| EXCERPTED TEXT |

___

← Back to Blog

Adding Multi-File Type Support to the Blog Encryption System

The Problem

In previous posts, we built an end-to-end encryption system for the blog: Markdown text is encrypted with AES-256-GCM, images are encrypted separately into .enc files, and everything is decrypted and rendered in the browser. This setup works perfectly for standard blog posts, but it has one fundamental limitation—it only handles .md files.

In practice, a lot of content isn't a natural fit for Markdown:

  • A research paper draft is already a PDF.
  • An experiment report is most intuitive as a Jupyter Notebook.
  • A tech talk presentation is a PPTX file.
  • Mathematical derivations written in LaTeX lose formatting when converted to Markdown.

Forcing a conversion to Markdown would destroy layout and interactivity, while treating them as simple attachments ruins the "read online" experience. I need the encryption system to natively support these file types.

Design: A Type-Based Dispatch System

Since a one-size-fits-all process is impossible, the solution is to dispatch based on file type. The core design is this: at build time, perform different preprocessing steps based on the file type, encrypt everything into a standard JSON format with a type flag, and on the client-side, choose a rendering method based on that flag.

File Type Extension Build-Time Action Client-Side Rendering
Text .md Encrypt raw Markdown marked.js → HTML
Notebook .ipynb Convert to HTML → Encrypt Inject HTML directly
Native PDF .pdf Encrypt raw binary Blob URL + <iframe>
Convertible .tex .docx .pptx etc. Convert to PDF → Encrypt binary Same as PDF

The key takeaway: All file types share the same two-layer key system (PBKDF2 + AES-256-GCM). The changes are confined to the preprocessing and rendering stages, leaving the encryption core untouched.

Build Time (Node.js)
══════════════════════════════════════════════════════════════

  .md ─────────────────────→ Encrypt text    ─→ slug.json (type: markdown)
  .ipynb ──→ convertNotebook → Encrypt HTML   ─→ slug.json (type: html)
  .pdf ────────────────────→ Encrypt binary   ─→ slug.json (type: pdf)
  .tex ───→ pdflatex ──┐
  .pptx ──→ soffice ───┤──→ Encrypt binary   ─→ slug.json (type: pdf)

___

| GIVEN INFORMATION |
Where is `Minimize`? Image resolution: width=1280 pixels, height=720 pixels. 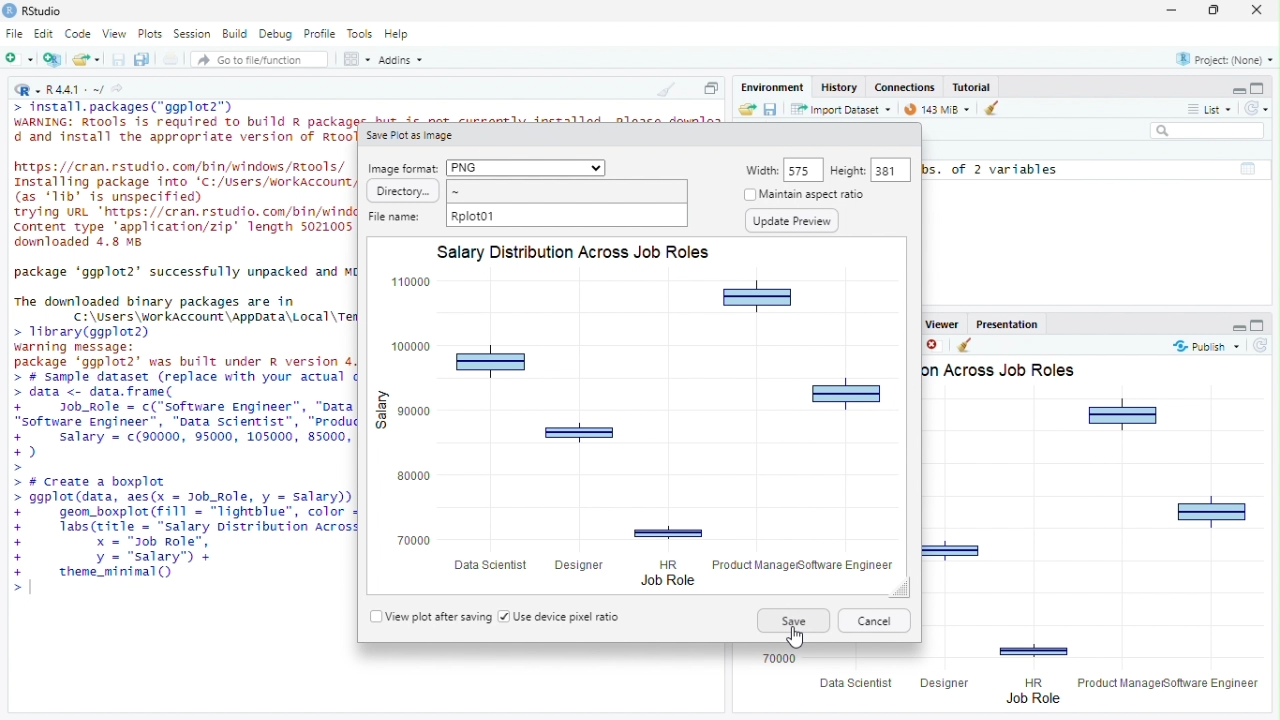
Minimize is located at coordinates (1170, 11).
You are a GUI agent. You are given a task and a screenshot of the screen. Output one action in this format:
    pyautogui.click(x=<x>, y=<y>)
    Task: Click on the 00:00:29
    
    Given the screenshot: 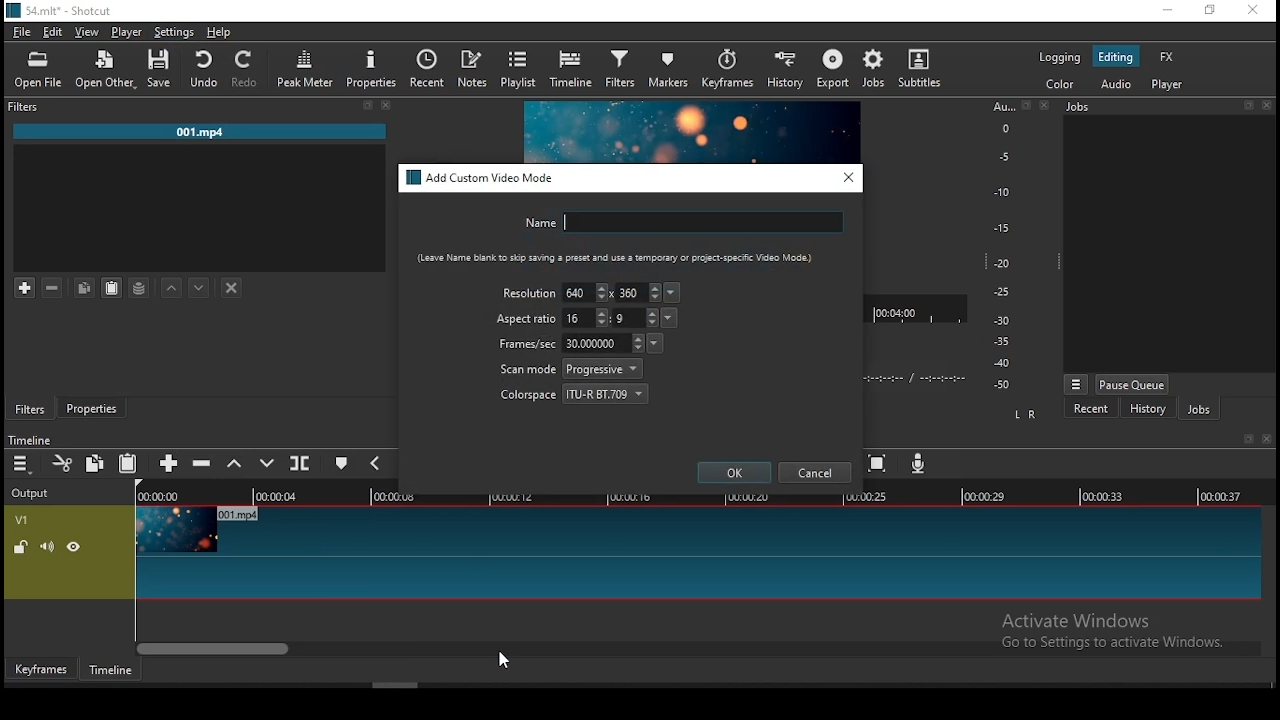 What is the action you would take?
    pyautogui.click(x=987, y=496)
    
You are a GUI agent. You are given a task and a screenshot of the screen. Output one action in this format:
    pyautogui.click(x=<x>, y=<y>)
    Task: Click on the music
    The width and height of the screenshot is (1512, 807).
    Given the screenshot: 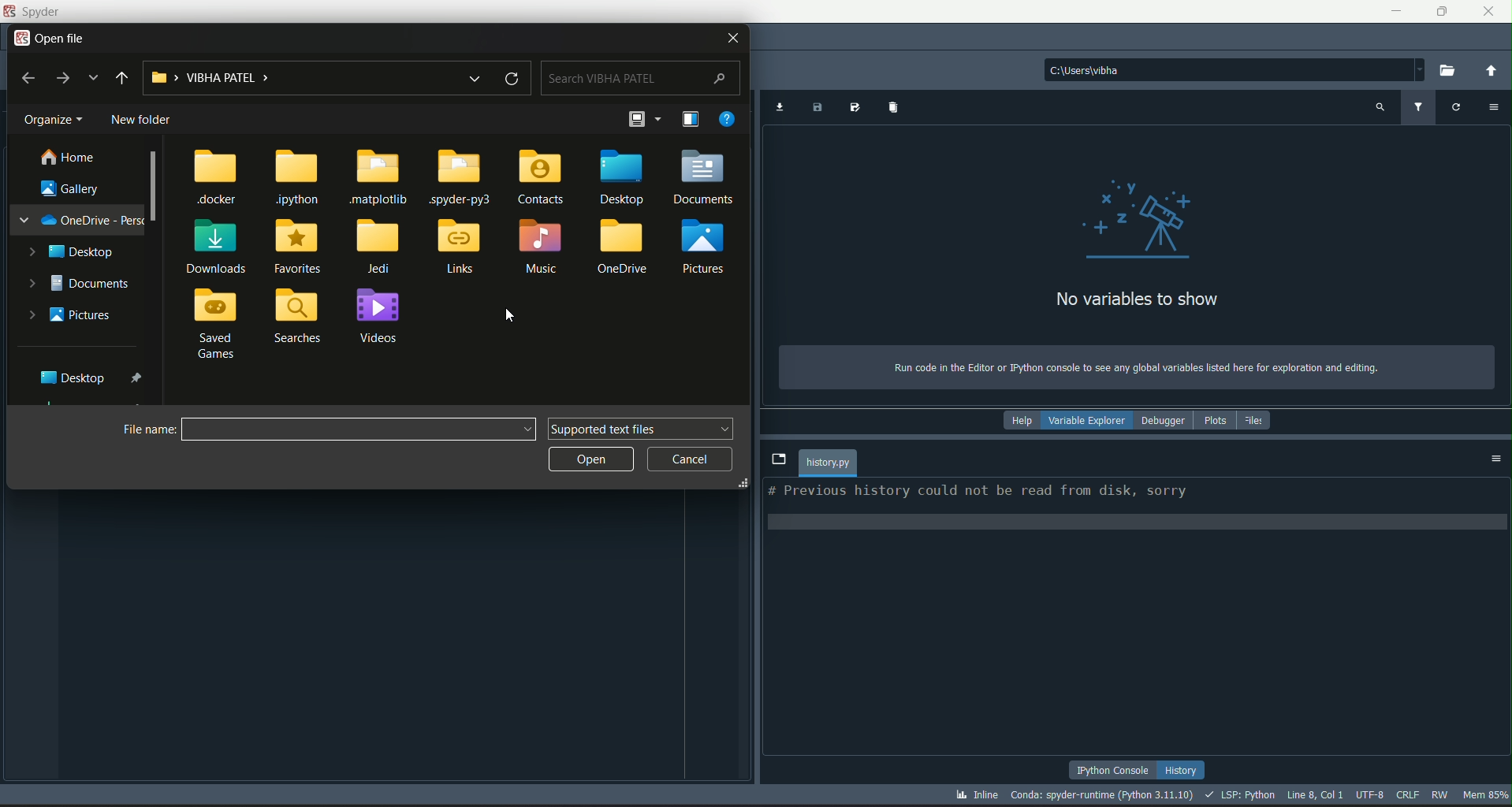 What is the action you would take?
    pyautogui.click(x=542, y=247)
    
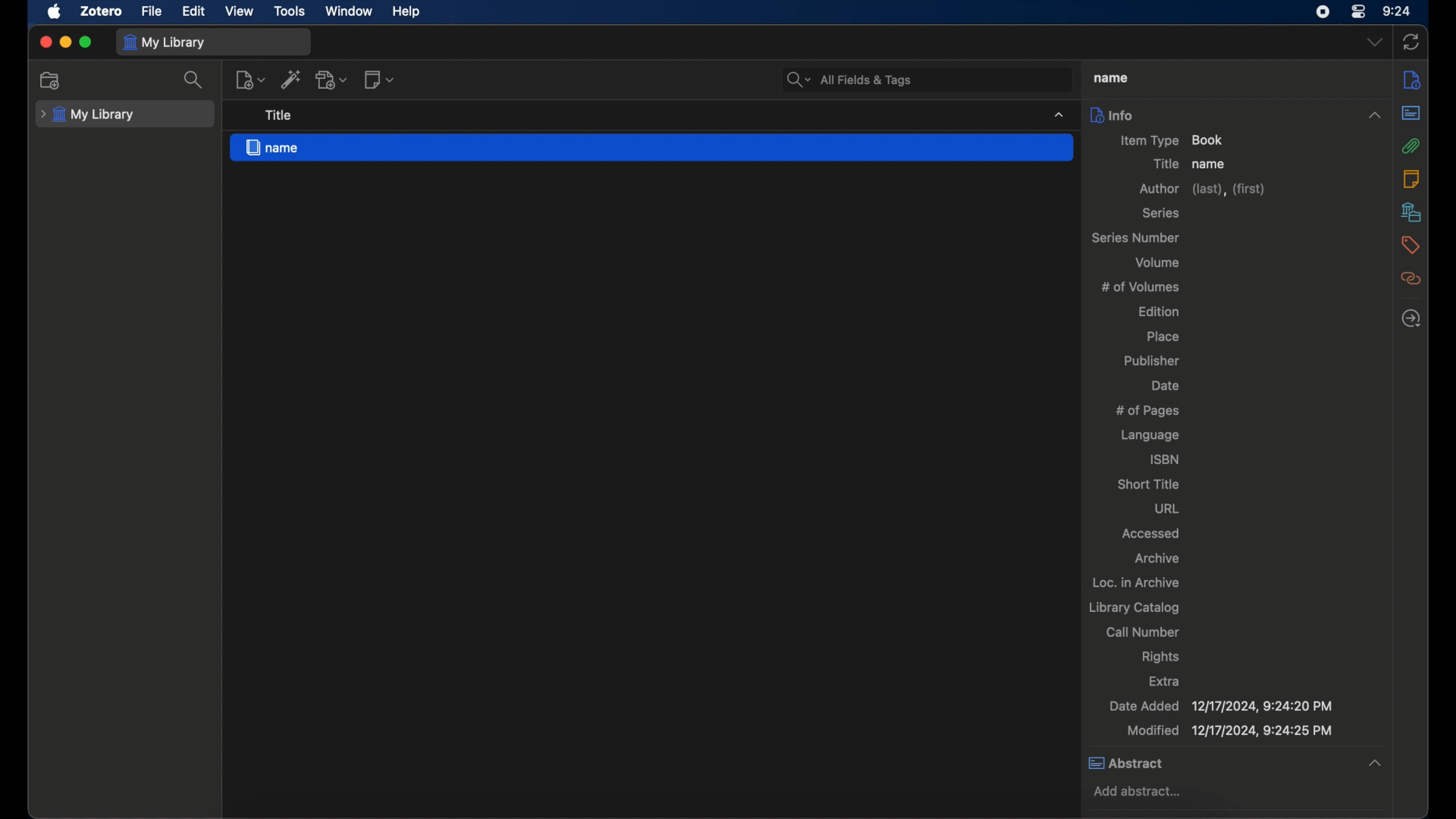  Describe the element at coordinates (1230, 732) in the screenshot. I see `modified` at that location.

___

| WHAT THIS TASK INVOLVES |
Continue the blog post on adding multi-file type support to the encryption system, starting right after the last line shown.

| ANSWER FOR THIS EXERCISE |
  .docx ──→ soffice ───┘

Client-Side
══════════════════════════════════════════════════════════════

  slug.json ──→ User enters password ──→ Decrypt slot with PBKDF2 ──→ Decrypt with AES-GCM

                    ┌───────────────────────────────────────────────────┼──────────────┐
                    ▼                                                   ▼              ▼
              type: markdown                                      type: html     type: pdf
              marked.parse()                                      Directly inject  Blob URL
                    ▼                                                   ▼              ▼
               Render HTML                                       Render notebook   <iframe>

Build-Time Implementation

File Discovery: From Markdown to All Types

The first step is to teach the build script to recognize new file types. The original findMarkdownFiles is upgraded to findEncryptableFiles:

const TEXT_TYPES = ['.md'];
const NOTEBOOK_TYPES = ['.ipynb'];
const PDF_TYPE = ['.pdf'];
const PDF_CONVERTIBLE = ['.pptx', '.docx', '.rtf', '.tex', '.odt', '.ods', '.odp'];
const ALL_SUPPORTED = [...TEXT_TYPES, ...NOTEBOOK_TYPES, ...PDF_TYPE, ...PDF_CONVERTIBLE];

When scanning the _content/crypt-posts/ directory, the script now matches all files with extensions in ALL_SUPPORTED.

Metadata Source: Frontmatter vs. .meta.json

Encryption settings for Markdown files are defined in YAML frontmatter, which is fine. But binary files don't have frontmatter, so we'll establish a convention: non-Markdown files will use a corresponding .meta.json file for their metadata.

_content/crypt-posts/gol/
├── alife-paper-draft.pdf           # PDF source file
├── alife-paper-draft.meta.json     # Metadata
├── 2026-02-25-cross-experiment-en.md   # Markdown (with built-in frontmatter)

The format of .meta.json mirrors the fields in the frontmatter:

{
  "title": "Paper Draft",
  "date": "2026-02-26",
  "encrypted": [{ "key": "gol", "hint": ["fenda"] }],
  "series": "gol"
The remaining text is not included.